MLV-tools can be installed from PyPi:

pip install ml-versioning-tools

It is also possible to install it directly from sources:

git clone https://github.com/peopledoc/ml-versioning-tools.git
cd ml-versioning-tools

    make develop
OR
    make package
    pip install ./package/*.whl

Tutorial

A tutorial is available to showcase how to use the tools. See MLV-tools tutorial.

Keywords

Step metadata: in this document it refers to the first code cell when it is used to declare metadata such as parameters, dvc inputs/outputs, etc.

Working directory: the project's working directory. Files specified in the user configuration are relative to this directory. The --working-directory (or -w) flag is used to specify the working directory.

Tools

ipynb_to_python: this command converts a given Jupyter Notebook to a parameterized and executable Python3 script (see specific syntax in section below)

ipynb_to_python -n [notebook_path] -o [python_script_path]

gen_dvc: this command creates a DVC command which call the script generated by ipynb_to_python.

gen_dvc -i [python_script] --out-py-cmd [python_command] \
              --out-bash-cmd [dvc_command]

export_pipeline: this command exports the pipeline corresponding to the given DVC meta file into a bash script. Pipeline steps are called sequentially in a dependency order. Only for local steps.

export_pipeline --dvc [DVC target meta file] -o [pipeline script]

ipynb_to_dvc: this command converts a given Jupyter Notebook to a parameterized and executable Python3 script and a DVC command. It is the combination of ipynb_to_python and gen_dvc. It only works with a configuration file.

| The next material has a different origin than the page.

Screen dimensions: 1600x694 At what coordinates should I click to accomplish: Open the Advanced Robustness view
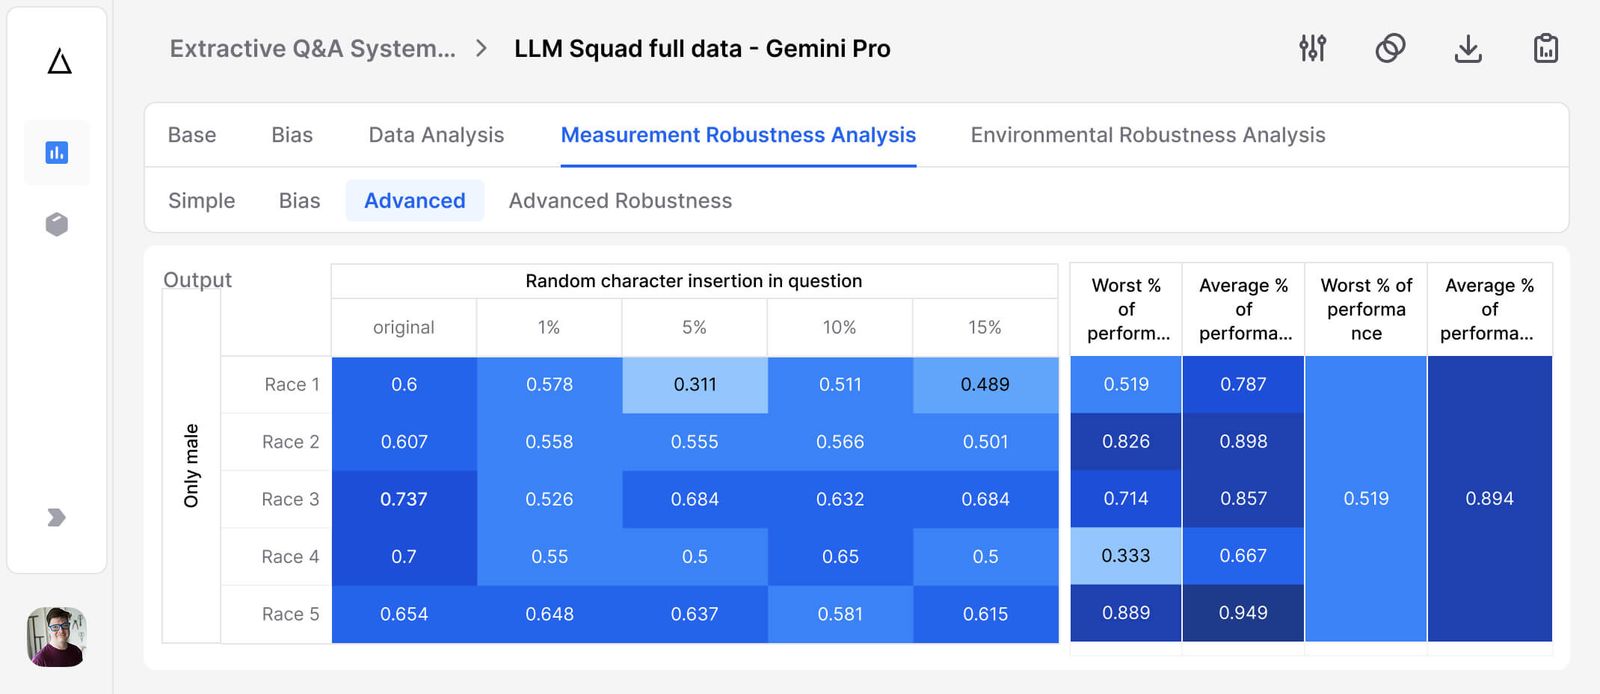coord(620,201)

ipynb_to_dvc -n [notebook_path]

check_script_consistency and check_all_scripts_consistency: those commands ensure consitency between a Jupyter notebook and its generated python script. It is possible to use them as git hook or in the project continuous integration. The consistency check ignores blank lines and comments.

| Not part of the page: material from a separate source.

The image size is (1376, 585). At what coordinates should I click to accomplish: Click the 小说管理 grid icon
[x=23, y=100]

check_script_consistency -n [notebook_path] -s [script_path]

check_all_scripts_consistency -n [notebook_directory]
# Works only with a configuration file (provided or auto-detected)

Configuration

A configuration file can be provided, but it is not mandatory. Its default location is [working_dir]/.mlvtools. Use the flag --conf-path (or -c) on the command line to specify a specific configuration file path.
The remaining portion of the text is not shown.